Students learning outdoors wearing masks

The Learning Landscape 

Each school district in Wisconsin sets their own calendar and learning model. In past years, most schools offered in-person learning with virtual schools offering online learning. During the 2020-21 school year, however, these models vary widely across the state. How students attend school depends on their age level, health risks, and options offered by the district. Additionally, how teachers are providing instruction varies widely—with some educators teaching only in-person, some teaching only online, and some doing both simultaneously. This variety in delivery, coupled with other variations from local-control decisions, makes providing universal recommendations challenging. 

The ideas presented below are starting points, not final solutions. They are provided to help schools, districts, and communities begin to engage in conversations about taking learning outdoors. 

Outdoor Learning Considerations


Wisconsin's four seasons each pose unique opportunities and challenges for learning outdoors. Despite the challenges, schools throughout the state take learning outside all year long and these stories will be shared wherever possible. 

With students learning both at school and remotely, safety and access for remote learners must be considered during planning. Tools and resources in the sections below can help schools maximize use of limited school grounds as well as consider additional possibilities such as partnerships with local community and nature centers. 

Schools will need to navigate how outdoor space may be used simultaneously or sequentially for:

  • each class to have its own meeting space,
  • physical education classes,
  • recess,
  • meals to be delivered, served, and eaten,
  • before/after school programs,
  • library programs, with outdoor reading and meeting areas,
  • garden programs, with rotating visits from different classes, and
  • community access to the school grounds after hours.


Learning outdoors doesn't have to mean learning about the outdoors. While learning about the outdoors is encouraged, time outdoors benefits students physically, emotionally, and academically no matter what they are studying. 

  • View this infographic from the Children & Nature Network of the benefits of nature and academic outcomes. 

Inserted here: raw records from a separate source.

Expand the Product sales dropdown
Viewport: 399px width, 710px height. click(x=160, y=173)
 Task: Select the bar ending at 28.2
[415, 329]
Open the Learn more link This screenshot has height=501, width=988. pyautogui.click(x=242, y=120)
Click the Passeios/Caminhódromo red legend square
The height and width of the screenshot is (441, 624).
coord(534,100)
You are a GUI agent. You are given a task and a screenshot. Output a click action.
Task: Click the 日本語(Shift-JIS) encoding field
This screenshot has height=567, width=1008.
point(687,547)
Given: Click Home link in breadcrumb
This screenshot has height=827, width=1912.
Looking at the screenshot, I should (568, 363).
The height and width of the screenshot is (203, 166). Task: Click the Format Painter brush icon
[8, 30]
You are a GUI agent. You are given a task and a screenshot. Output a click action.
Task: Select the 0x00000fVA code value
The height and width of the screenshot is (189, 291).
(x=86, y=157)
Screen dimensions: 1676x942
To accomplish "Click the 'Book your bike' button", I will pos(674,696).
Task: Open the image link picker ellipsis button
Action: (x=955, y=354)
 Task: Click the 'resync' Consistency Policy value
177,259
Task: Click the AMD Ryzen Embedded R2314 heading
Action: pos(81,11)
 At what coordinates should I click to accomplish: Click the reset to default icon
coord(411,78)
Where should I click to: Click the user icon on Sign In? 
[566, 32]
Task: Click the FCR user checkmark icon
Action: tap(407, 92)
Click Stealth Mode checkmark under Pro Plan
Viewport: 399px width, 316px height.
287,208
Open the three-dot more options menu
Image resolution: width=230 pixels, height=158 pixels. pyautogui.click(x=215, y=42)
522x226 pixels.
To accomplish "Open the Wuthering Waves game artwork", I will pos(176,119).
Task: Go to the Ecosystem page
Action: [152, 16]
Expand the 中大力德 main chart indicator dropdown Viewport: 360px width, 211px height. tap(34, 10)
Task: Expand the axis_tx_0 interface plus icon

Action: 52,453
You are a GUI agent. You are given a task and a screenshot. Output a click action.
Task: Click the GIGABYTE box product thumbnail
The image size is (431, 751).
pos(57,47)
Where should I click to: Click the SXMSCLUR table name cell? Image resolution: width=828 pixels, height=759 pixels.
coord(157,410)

School Story: Woodside elementary teacher, Peter Dargatz, uses tree stumps as desks. Read more


A growing body of research indicates that we need nature for physical, mental, and social-emotional health and well-being. The Children & Nature Network research library is an excellent resource to find more information. This infographic from the Children & Nature Network highlights some of these benefits. The size of your school grounds and nearby safe spaces may limit the number of students who can be outdoors at one time, but even if students can learn outside for one hour each day, they reap benefits. 

School Story: Student learning specialist Kelly Koller is working to support social-emotional learning this year through time outdoors. Read more and get resources on Twitter and YouTube.


Taking learning outdoors doesn't require expensive equipment or gear, however, planning with equity in mind does require consideration for providing some gear to remove barriers. Some spaces may offer expanded opportunity with simple infrastructure installations. These need not be expensive construction projects and the resources in the section below provide many low-cost solutions. 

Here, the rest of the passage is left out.